[Dataset excerpts]
--------------------------------------------------
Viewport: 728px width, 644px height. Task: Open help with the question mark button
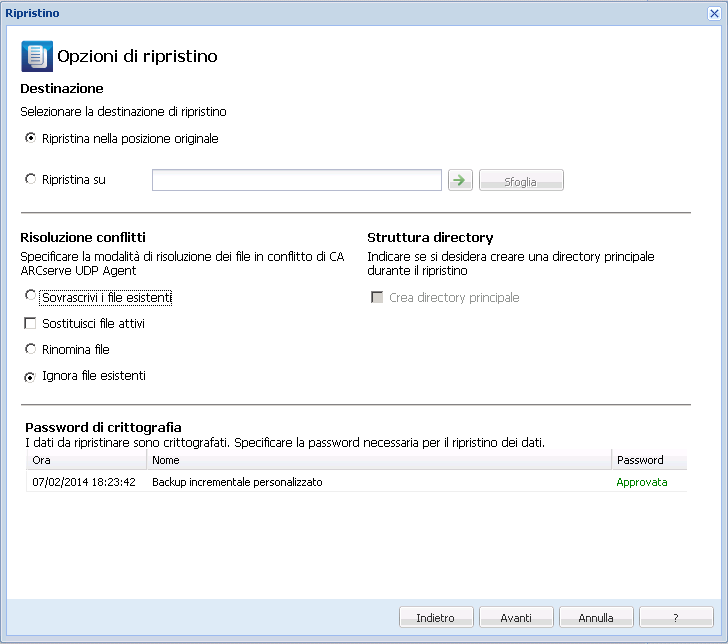(x=676, y=617)
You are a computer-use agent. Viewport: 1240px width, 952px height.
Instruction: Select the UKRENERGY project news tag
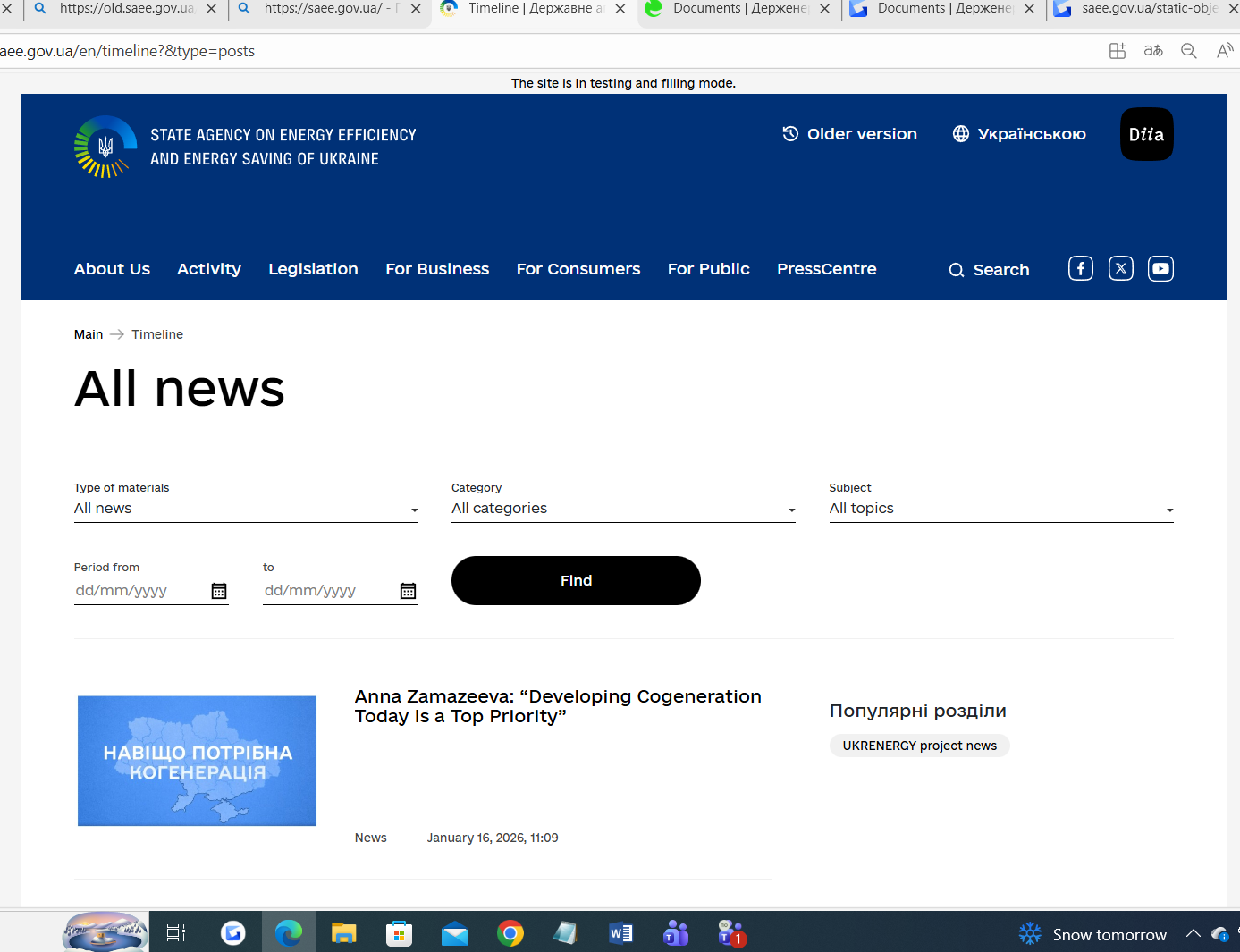(x=919, y=746)
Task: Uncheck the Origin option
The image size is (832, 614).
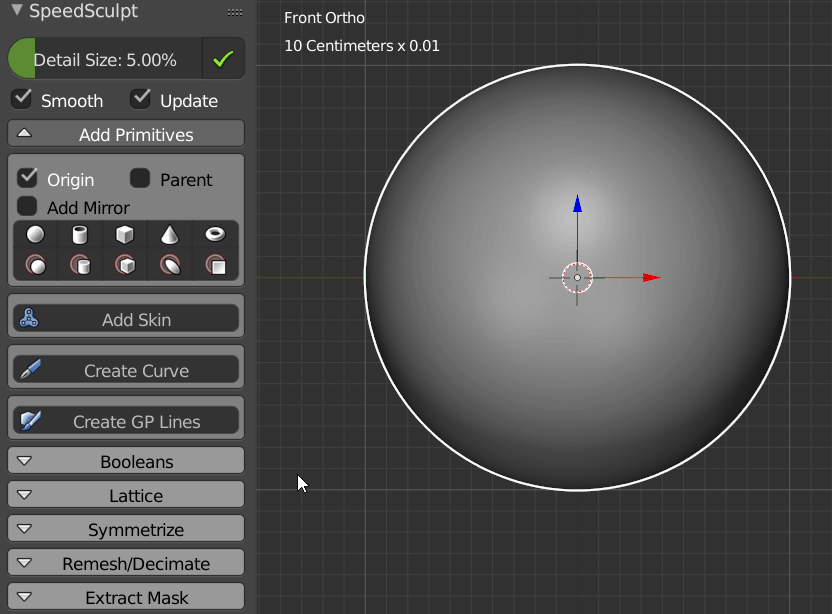Action: click(x=26, y=178)
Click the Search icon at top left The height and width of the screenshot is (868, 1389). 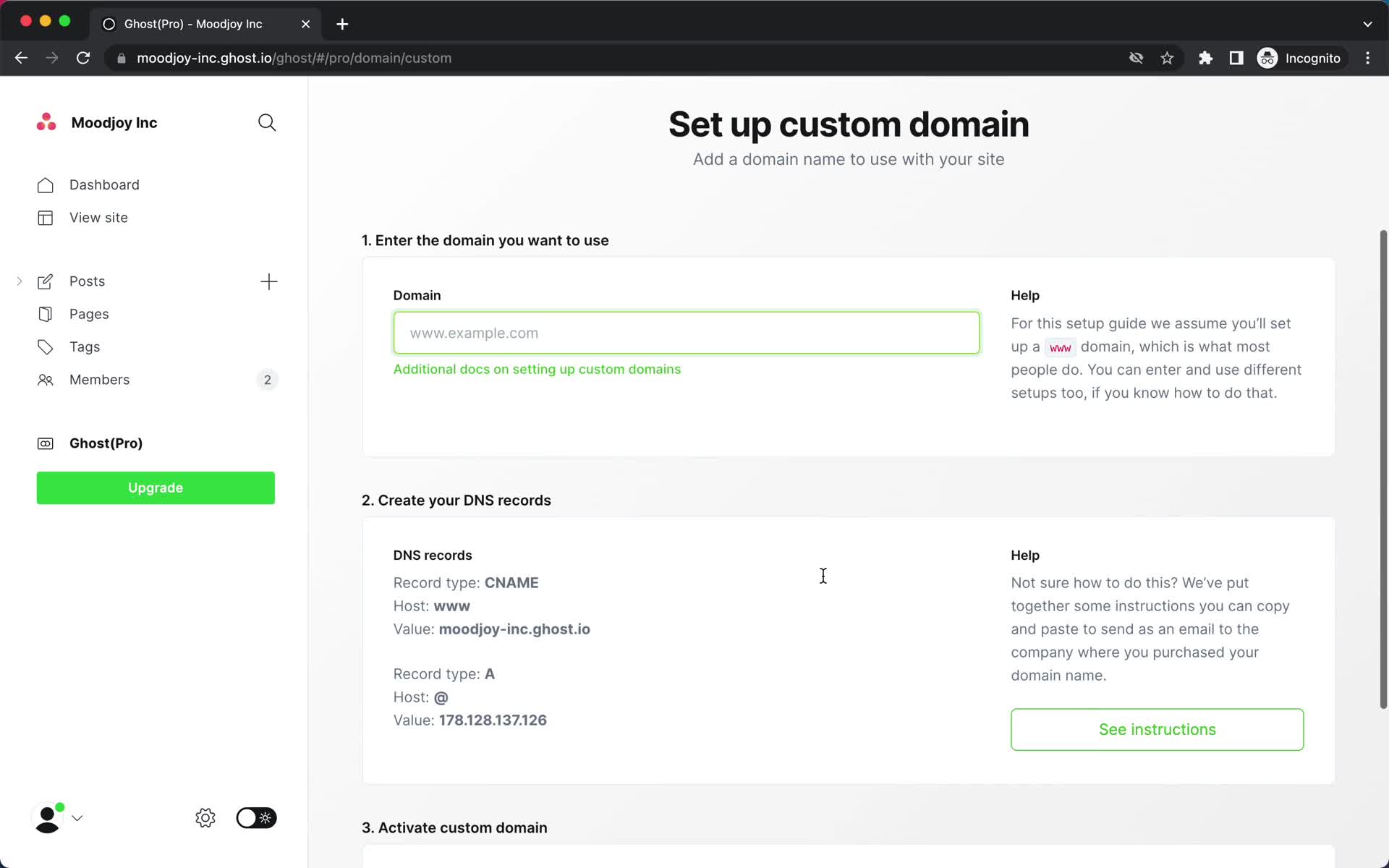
--------------------------------------------------
EXERCISE DIRECTIONS: Repeat the lines above precisely and skip every picture.

EXERCISE RESULT:
Viewport: 728px width, 644px height. Task: Open help with the question mark button
(x=676, y=617)
You are a computer-use agent. Viewport: 1240px width, 952px height.
Instruction: Select the UKRENERGY project news tag
(x=919, y=746)
Task: Uncheck the Origin option
The image size is (832, 614).
Action: click(x=26, y=178)
Click the Search icon at top left The height and width of the screenshot is (868, 1389). 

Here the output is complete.